Foster Lee, a 30-year-old banker, was among the lucky ones who won the chance to buy a unit after a ballot in which more than 1,600 people signed up for just 80 luxury units on offer.
“I was expecting home prices to fall four years ago and they keep increasing. It really hurts,” said Lee, who plans to buy one of the flats offered by New World Development and Wheelock & Company Ltd in the prime location near Kowloon West for his family.
Signs on the ground point to a clear pick-up in demand from local and Chinese buyers, thanks in part to steep discounts offered by developers to offset higher stamp duties imposed a year ago to cool prices that have jumped 120 percent since 2008.
The boom was fuelled in large measure by the Federal Reserve’s dollar printing campaign, or quantitative easing, to drag the U.S. economy out of the global financial crisis.
It became easy to borrow cheaply, and with Hong Kong’s currency pegged to the U.S. dollar the effects of the policy were easily transmitted to the property market.
But now some analysts expect property prices to fall as the Fed is expected to start withdrawing its monetary stimulus some time during coming months.
Regardless, many home buyers, like Lee, have shrugged off recent forecasts of a drop of up to 50 percent in prices over the next 12 months and decided to take a chance.
“You see that people who earn less than you have caught up with you because they bought then. It’s like a girl you liked got married,” Lee said.
Last weekend, long queues at one project prompted developer Hang Lung Properties to postpone pre-sales and change the first-come, first-serve rule to a ballot system, in which more than 400 buyers competed for just 80 units priced from HK$8 million to HK$15 million ($1.93 million).
Industry watchers said up to 30 percent of buyers at recent popular projects were mainland Chinese, whose presence in the new luxury home market had fallen to less than 12 percent from 43 percent after cooling steps in October last year.
“With stamp duty subsidies from developers, many Chinese buyers are attracted back to the market,” CLSA property analyst Nicole Wong said, referring to a 15 percent tax on foreign buyers that many believe was targeted at mainland Chinese.
“It’s like there is no government tightening at all - developers cancel it for the Chinese buyers.”
In another sign of strong demand, new home transactions rose to a six-month high in September, according to real estate company Centaline Property Agency.
Some analysts say the recent frenzy has also been spurred by people rushing in before an expected interest rate hike, which could lead to a collapse in Hong Kong’s property market.
“They (buyers) are concerned that the banks will further tighten up credit,” said Jennifer Wong, tax partner at global accounting firm KPMG in Hong Kong. “This is one of the reasons they don’t mind to pay a little bit more - they can secure the mortgage loan at a low interest.”
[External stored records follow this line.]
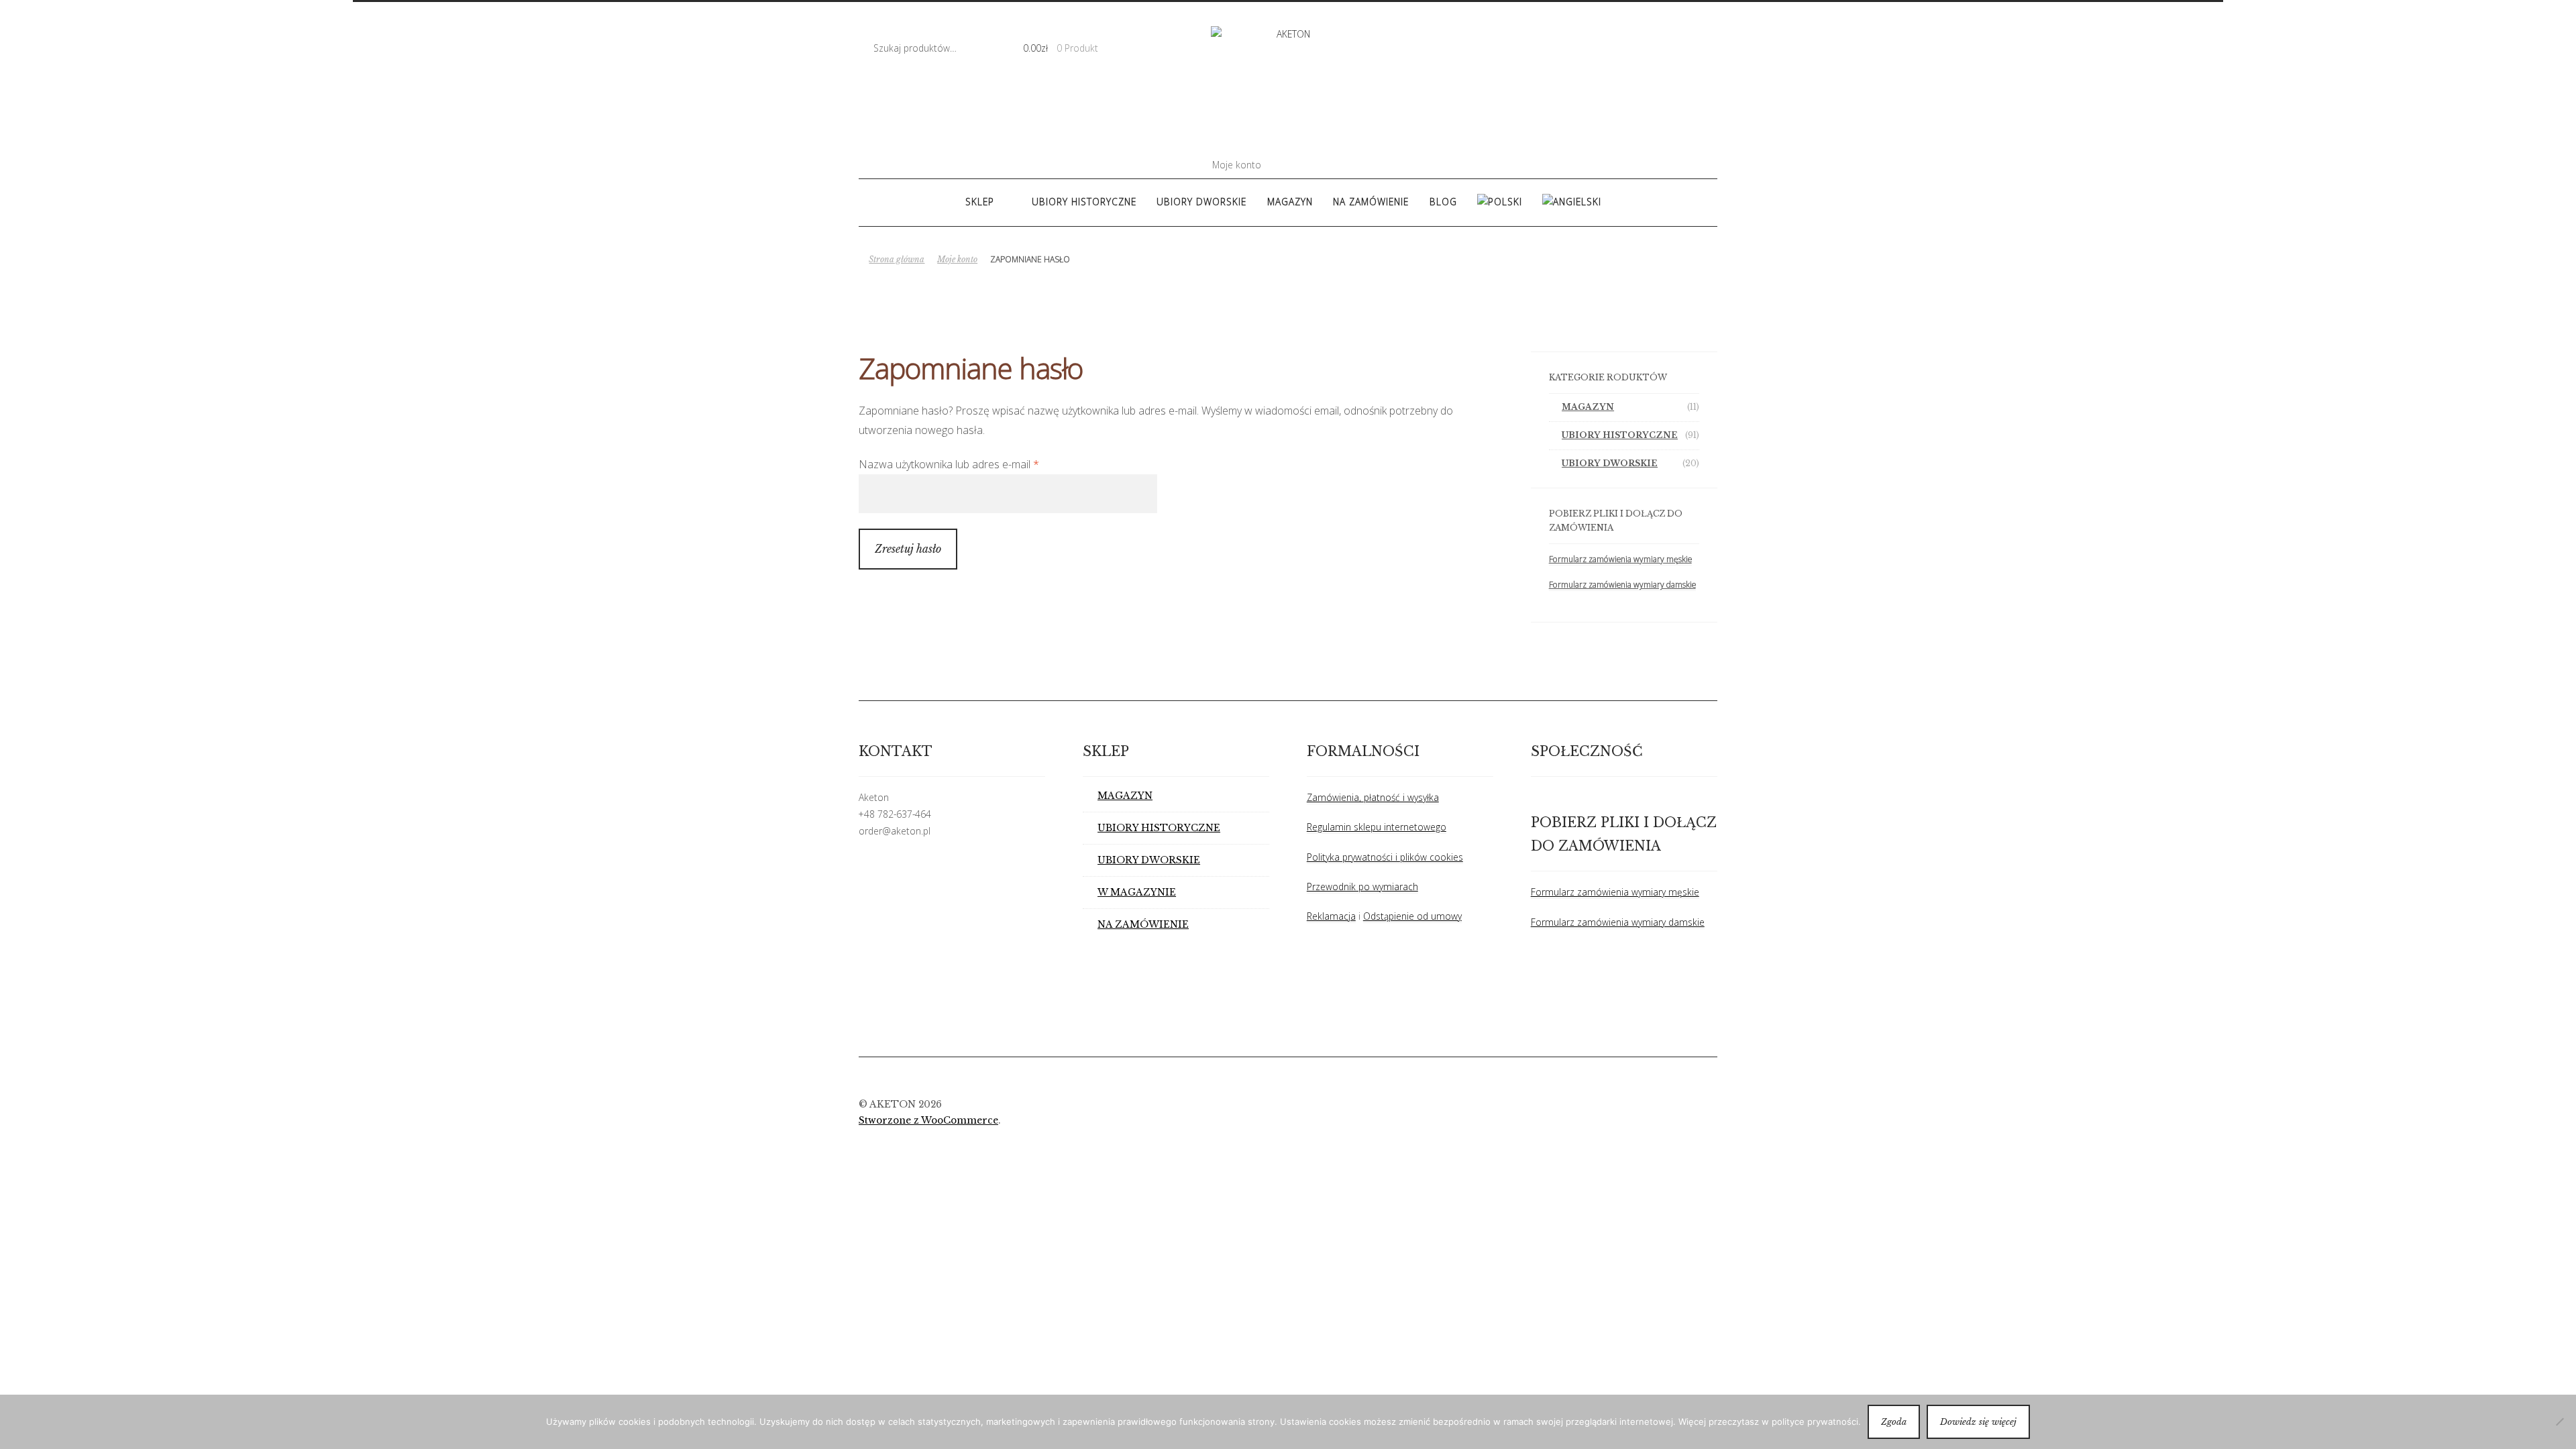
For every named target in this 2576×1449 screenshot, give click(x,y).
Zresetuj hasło (908, 548)
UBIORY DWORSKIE (1201, 201)
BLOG (1443, 201)
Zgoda (1894, 1422)
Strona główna (896, 259)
Almost everything hangs on when the Fed decides to taper, as a rise in U.S. interest rates would drive up borrowing costs in Hong Kong, where home prices have risen 4 percent over the past year on ultra-low interest rates, tight supply and abundant liquidity since cooling measures were imposed.
While the picture on the ground looks promising, analysts see property prices undergoing a sharp correction.
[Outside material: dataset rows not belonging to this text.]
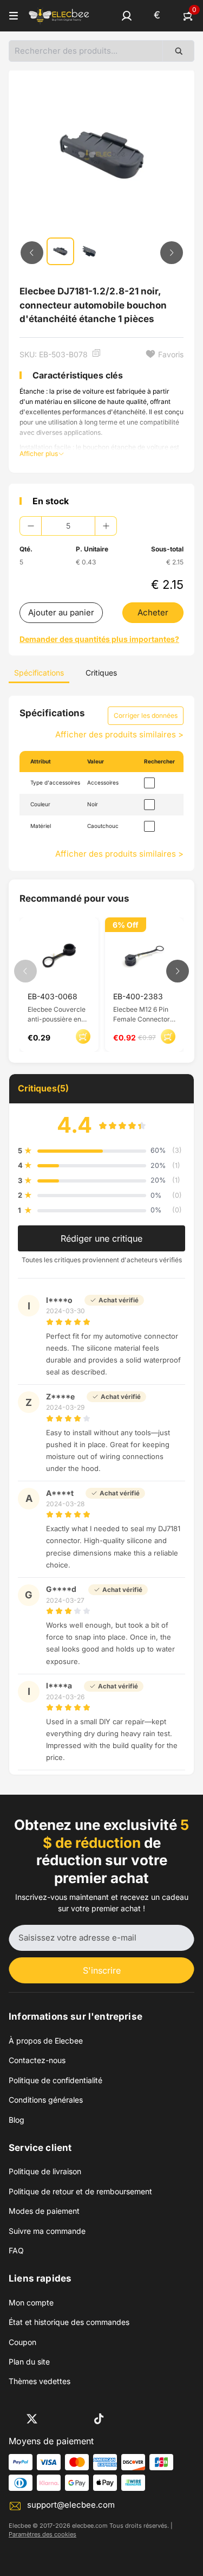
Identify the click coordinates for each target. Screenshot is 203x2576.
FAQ (16, 2250)
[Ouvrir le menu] (13, 16)
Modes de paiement (44, 2210)
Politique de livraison (45, 2171)
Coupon (22, 2342)
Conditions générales (46, 2099)
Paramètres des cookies (42, 2534)
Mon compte (31, 2302)
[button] (127, 16)
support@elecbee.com (71, 2505)
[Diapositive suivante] (171, 252)
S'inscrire (102, 1970)
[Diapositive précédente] (32, 252)
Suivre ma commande (47, 2230)
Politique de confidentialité (55, 2080)
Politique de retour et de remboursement (80, 2191)
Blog (16, 2119)
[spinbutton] (68, 526)
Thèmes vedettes (39, 2381)
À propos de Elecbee (46, 2040)
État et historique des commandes (69, 2322)
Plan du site (29, 2361)
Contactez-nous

Deutsche Bank forecast last month that Hong Kong home prices could drop up to 50 percent in the next 12 months, while Barclays said the market will enter its first real downturn since 1998 with a 30 percent plunge by 2015.
“The developers created this ‘wow factor’. They managed to draw out some people who wanted to buy and were looking for price cuts,” said Barclays property analyst Paul Louie, citing two recent projects that offered discounts of up to 40 percent.
“We are just seeing the beginning of the round of price cutting. There will be more to come,” he said. “The buyers will return to the sidelines and wait for better deals.”
The price difference between new launches and second-hand homes - an indicator of developers’ profitability - dropped to its lowest since 2003 at 12 percent in the third quarter of 2013, according to real estate company Midland Realty.
Hang Lung Properties and New World Development declined to comment on whether they would continue to offer discounts.
Wong Leung Sing, research director at Centaline Property Agency believed the buyers, rather than the analysts, would be proven correct over the price trend.
“We can’t find the factors that will lead the market to plunge,” Wong said. “Investors are still quite optimistic.”
More than 5,000 small-to-medium units will be released by developers such as Cheung Kong and Sino Land in the first quarter of next year, pushing inventory of new homes to a ten-year high and posting what Wong called “a real test” to mass consumers’ purchasing power.
“The day of reckoning will be decided by the middle class,” Wong said.
Amid forecasts of a collapse in the property market and general gloom over the outlook for home prices, there are still some who say the worst is over.
“The government tightening just pushed back the timing of the purchase for Chinese buyers,” said Patrick Chau, director of residential sales at property consultant Savills. “You can never suppress the demand from that market.”
Some developers are also upbeat, prompting them to start scaling back some of the incentives previously on offer.
The city’s largest developer Sun Hung Kai Properties raised the price of the high-end project near Kowloon West by up to 10 percent after a strong market response - it received over 2,000 applications for a re-launch of 60 units.
With the city’s healthy 54 percent loan-to-value ratio, the absence of an immediate interest rate hike, and strong purchasing power from end-users and investors, Chau expected home prices to rise a further 5 percent by the second quarter of 2014.
“Here, at the front line of the market, we don’t see the correction that investment banks are talking about.”